— BEGIN Text section —
# The Smell of a single fancy female? & Multi Tameness



## mouseman11 (Feb 18, 2010)

Hi everyone,

I've always loved mice but due to their smell I've not kept them for years.. I've been looking into multimammates / asf's as a possible replacement for mice and getting varying responses from breeders in terms of their friendliness..

Anyway I have come across 3 multis living with a female fancy mouse (which I have read is quite common, although normally with a male fancy)..

As it's been years since owning mice I've forgot how much they smell, so I was wondering how much smell will the single mouse make? Will it take over the room within a week?

I just thought these guys living together may provide the perfect solution, if the multis aren't that friendly, I still have a lovely mouse to handle..


----------



## tinyhartmouseries (Dec 30, 2010)

Female mice smell VERY little. One female mouse will probably just smell like the bedding.

Multi's are touch and go-some can be tamed and some cannot, just be sure to tame them in a small room or something, they are jumpers and can often fly from your hand with no warning.


----------



## Fantasia Mousery (Jul 16, 2011)

What are multis? :?


----------



## WoodWitch (Oct 18, 2009)

Jathy said:


> What are multis? :?


They are Multimammates: http://homepage.ntlworld.com/jean.wright93/mm/mm.htm


----------



## mouseman11 (Feb 18, 2010)
— END Text section —
— BEGIN Provided material —
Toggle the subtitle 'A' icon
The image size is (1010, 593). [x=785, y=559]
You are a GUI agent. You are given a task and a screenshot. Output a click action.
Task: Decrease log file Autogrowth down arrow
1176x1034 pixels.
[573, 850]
— END Provided material —
Your instructions: Please copy the forum thread about mice and multimammates from "# The Smell" up to and including "within a week?", renaming "mice" to "rats" throughout. None of the stored entries are needed here.

Exercise answer:
# The Smell of a single fancy female? & Multi Tameness



## mouseman11 (Feb 18, 2010)

Hi everyone,

I've always loved rats but due to their smell I've not kept them for years.. I've been looking into multimammates / asf's as a possible replacement for rats and getting varying responses from breeders in terms of their friendliness..

Anyway I have come across 3 multis living with a female fancy mouse (which I have read is quite common, although normally with a male fancy)..

As it's been years since owning rats I've forgot how much they smell, so I was wondering how much smell will the single mouse make? Will it take over the room within a week?